20. Ulmus lanceifolia Roxburgh ex Wallich, Pl. Asiat. Rar. 2: 86. 1831.
常绿榆 chang lü yu
Ulmus tonkinensis Gagnepain.
Trees, to 30 m tall, d.b.h. 40-80 cm, evergreen. Bark yellowish gray to chestnut brown, exfoliating in irregular flakes. Branchlets brown to red-brown, pubescent when young, ± pubescent with age, unwinged and without a corky layer, with scattered lenticels. Winter buds dark brown to red-brown, ovoid-orbicular, pubescent or glabrous. Petiole 2-7 mm, pubescent; leaf blade lanceolate, ovate-lanceolate, or narrowly orbicular-lanceolate, 3-10(-11) × 1.5-3.5 cm, thick, abaxially pea green and pubescent only near petiole or occasionally with a few hairs on midvein, adaxially lustrous green and pubescent only on midvein, base rounded or ± oblique and asymmetric, margin obtusely regularly simply serrate, apex acuminate; midvein depressed; secondary veins 6-18 on each side of midvein.
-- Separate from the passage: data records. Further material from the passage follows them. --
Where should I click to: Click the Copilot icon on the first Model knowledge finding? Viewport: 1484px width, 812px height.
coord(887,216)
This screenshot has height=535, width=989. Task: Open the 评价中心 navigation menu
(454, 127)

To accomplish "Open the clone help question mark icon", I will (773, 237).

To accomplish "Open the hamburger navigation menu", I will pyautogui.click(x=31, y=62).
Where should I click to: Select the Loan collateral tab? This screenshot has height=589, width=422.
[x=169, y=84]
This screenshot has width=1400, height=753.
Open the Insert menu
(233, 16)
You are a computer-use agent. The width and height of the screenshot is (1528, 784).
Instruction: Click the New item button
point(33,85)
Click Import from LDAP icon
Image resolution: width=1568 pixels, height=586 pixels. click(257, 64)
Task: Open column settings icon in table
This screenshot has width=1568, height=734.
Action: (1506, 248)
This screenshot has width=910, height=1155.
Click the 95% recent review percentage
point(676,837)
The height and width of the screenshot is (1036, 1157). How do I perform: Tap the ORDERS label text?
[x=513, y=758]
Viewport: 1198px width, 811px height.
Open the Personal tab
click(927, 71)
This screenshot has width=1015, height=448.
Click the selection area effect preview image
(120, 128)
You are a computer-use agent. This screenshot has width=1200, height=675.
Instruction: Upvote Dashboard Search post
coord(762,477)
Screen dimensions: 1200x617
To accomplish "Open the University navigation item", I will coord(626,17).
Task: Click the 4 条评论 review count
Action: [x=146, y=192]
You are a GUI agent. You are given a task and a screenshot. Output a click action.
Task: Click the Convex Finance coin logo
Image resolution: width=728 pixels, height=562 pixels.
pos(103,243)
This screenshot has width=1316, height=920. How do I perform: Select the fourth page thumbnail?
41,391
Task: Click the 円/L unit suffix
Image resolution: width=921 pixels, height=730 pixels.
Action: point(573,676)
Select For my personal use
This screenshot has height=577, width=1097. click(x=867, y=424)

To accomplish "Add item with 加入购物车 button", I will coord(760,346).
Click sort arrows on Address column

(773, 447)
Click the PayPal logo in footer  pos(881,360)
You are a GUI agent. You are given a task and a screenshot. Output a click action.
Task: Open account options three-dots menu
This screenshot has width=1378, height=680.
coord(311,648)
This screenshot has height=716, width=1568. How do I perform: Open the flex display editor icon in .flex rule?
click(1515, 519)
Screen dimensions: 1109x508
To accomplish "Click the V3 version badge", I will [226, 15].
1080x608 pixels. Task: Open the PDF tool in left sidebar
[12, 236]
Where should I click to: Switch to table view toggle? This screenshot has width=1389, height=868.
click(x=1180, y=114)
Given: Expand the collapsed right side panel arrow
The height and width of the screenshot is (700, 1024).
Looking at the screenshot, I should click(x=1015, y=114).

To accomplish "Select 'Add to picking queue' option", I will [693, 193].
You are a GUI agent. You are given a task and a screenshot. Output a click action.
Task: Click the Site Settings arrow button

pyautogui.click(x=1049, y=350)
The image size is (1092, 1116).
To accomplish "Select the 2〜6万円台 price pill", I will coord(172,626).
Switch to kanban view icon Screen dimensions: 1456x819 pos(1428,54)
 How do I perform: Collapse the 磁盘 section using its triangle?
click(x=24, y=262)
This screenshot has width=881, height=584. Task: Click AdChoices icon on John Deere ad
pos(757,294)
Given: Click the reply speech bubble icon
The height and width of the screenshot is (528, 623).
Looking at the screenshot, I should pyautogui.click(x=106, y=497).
Inflorescences fascicled cymes, 3-11-flowered. Flowers from floral buds. Perianth glabrous or margin ciliate. Samaras orange-brown, obovate, orbicular-obovate, or ± orbicular, strongly oblique, 1.2-2.8 × 1.2-2.1 cm, glabrous except for pubescence on stigmatic surface in notch; stalk shorter than perianth, glabrous or pubescent; perianth persistent. Seed at center or toward apex of samara. Fl. and fr. winter or early spring, rarely in autumn. 2n = 28.
300-1500 m. Guangxi, Hainan, Yunnan [Bhutan, India, Laos, Myanmar, Sikkim, Thailand, Vietnam].
Ulmus lanceifolia has been reported from Nepal (Hara et al., Enum. Fl. Pl. Nepal 3: 205. 1982), but this identity is uncertain.